The dream of taking Internet TV to an actual TV seems a no-brainer to consumers: a screen’s a screen, and a monitor’s just another screen, after all. However, there’s more to the technology than meets the eye or fits the couch potato’s view. Even so, Intel made a huge step toward plugging the Internet TV play on Thursday when it unveiled Atom processor CE4100 (code-name “Sodaville”) — its 45nm System-on-Chip for Internet TV.
The CE4100 processor is the first 45nm-manufactured consumer electronics SoC based on Intel architecture. It supports Internet and broadcast applications on one chip, and has the processing power and audio/video components necessary to run rich media applications such as 3-D graphics.
Is this remarkable advancement enough to make a real change in TV?
“It’s an incredibly powerful product — and at 45nm, it’s far closer to what the industry needs,” John Barber, a research analyst at Gartner, told TechNewsWorld. “But it’s still questionable in terms of industry adoption, simply because current architectures are under tremendous price pressures from box manufacturers.”
Intel will “make a significant impact in Internet TV in scale and market share when it reaches 32nm and below,” added Barber.
Cracking the Navigation Nut
One could also make the argument that the cable industry, in particular, is badly in need of some oomph in its sagging numbers during this recession. Normally, cable subscriptions increase during a recession; people seek more in-home entertainment since they can’t afford to go out. Not this time.
Instead, Netflix and other alternative competitors are cleaning cable companies’ clocks and cleaning out their coffers. It is conceivable, then, that cable could pressure box manufacturers to turn out the Intel chip at supersonic speed. Maybe. It’s also possible that alternative competitors may beat cable to the punch once again. This time, it might even be a TKO.
“Navigation is the No. 1 challenge for today’s television viewers,” said George Schweitzer, president of CBS marketing. “Intel’s CE technology and our new TV Widget platform are designed to help people find the shows they want and discover new programs that are relevant to their interests. What’s more, the TV Widget gives us another platform to connect and interact with our audience while delivering an exciting new television experience.”
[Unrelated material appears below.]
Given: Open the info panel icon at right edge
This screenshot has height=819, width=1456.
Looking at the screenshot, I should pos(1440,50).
Intel is working with the industry to expand Widget Channel, in order to provide consumers with a range of services such as movies, music, games and personal videos.
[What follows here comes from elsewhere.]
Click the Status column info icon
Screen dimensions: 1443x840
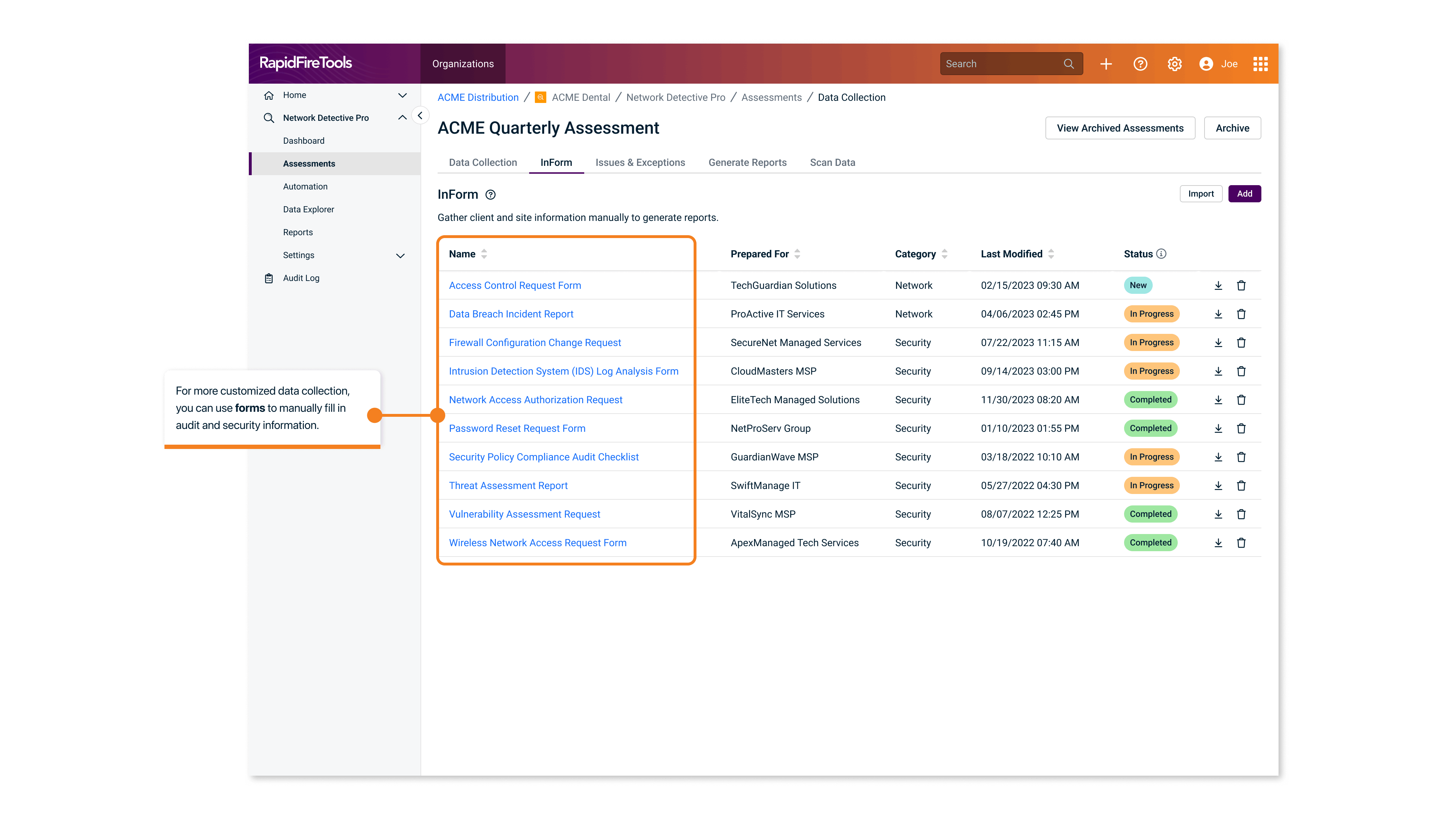[x=1161, y=254]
“Web content to the TV will evolve and come via many types of devices,” Mary Ragland, spokesperson for Intel, told TechNewsWorld. “Consumers will see connected CE devices coming to market — like advanced set-tops and Blu-ray Disc players powered by Intel media processors — to bring Web content and entertainment to their TVs. As business models and products evolve, this will eventually come to HDTVs.”
Chicken, Egg, Rooster
“Eventually” may be the operative word, however.
“Internet TVs are a long way from making inroads in consumer households, and it’s not just because they don’t have an Intel chip inside,” James L. McQuivey, vice president and principal analyst at Forrester, told TechNewsWorld.
“It’s mostly because TV makers have been trying to use their own silicon to keep costs down while they wait to see if connected TVs will even sell. It’s not just a chicken-and-egg problem,” McQuivey explained, “it’s a chicken-egg-and-rooster problem — by which I mean that TV makers are waiting to see if consumers want these TVs; consumers are waiting to see if there will be any valuable content on these TVs from content providers; content providers are waiting to see if consumers are going to want these TVs. Basically, everybody’s waiting to see what everyone else will do.”
Any TV maker that decided to incorporate Intel chips now would be making a “big leap,” McQuivey continued, and that’s not likely to happen unless there’s some strong indication consumers would be willing to pay a premium price for them.
“If Intel can get its TV chips down in form factor and therefore at a better price point, it will obviously help,” said McQuivey, “but will it happen fast enough so that TV makers don’t commit to some less effective but less expensive alternative? That’s the big question right now.”